THE BASIS POINT

Wells Muscles Out Citi, Will Pay $15.1b for Wachovia, No FDIC Involvement

 

On Monday night Wells Fargo was in first position to acquire Wachovia. Then on Tuesday morning, it turned out that Citigroup would pay $2.16 billion for the bulk of Wachovia, including five depository institutions, and assume its senior and subordinated debt. Wachovia would retain ownership of its retail brokerage unit, AG Edwards, and its asset-management division, Evergreen. Also, Citi had entered a loss-sharing agreement with the FDIC on a pre-agreed pool of loans where Citi would absorb about $42 billion in losses on a $312 billion pool of loans, and the FDIC will absorb the rest.

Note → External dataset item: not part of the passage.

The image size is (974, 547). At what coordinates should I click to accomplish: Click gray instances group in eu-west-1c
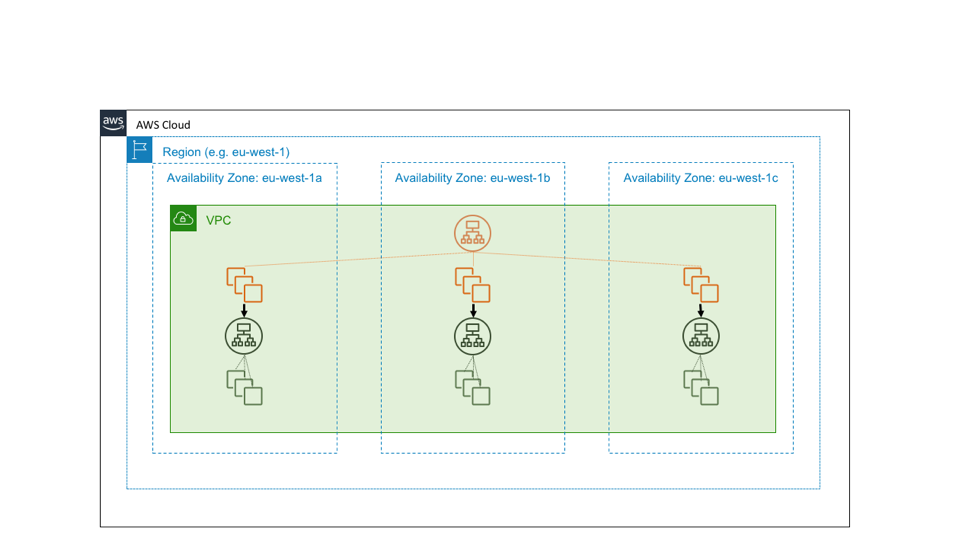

Now, under the new Wells deal, Wells would pay $15.1 billion for all of Wachovia and the FDIC would be on the hook for nothing. To shareholders as well as the government and taxpayers, this seems like a safer deal. For Wells, it’s questionably safe because they steered clear of the Option ARM loan market and they’d inherit Wachovia’s $120b option ARM portfolio. But they’d also grow their branch network to 10,761 branches (which the WSJ said is 4,618 more than Bank of America Corp.), and would have $787 billion of deposits, which is second only to J.P. Morgan Chase & Co—after JPM bought WAMU last week in another FDIC-brokered deal, they grew to 5400 branches and $900b in deposits.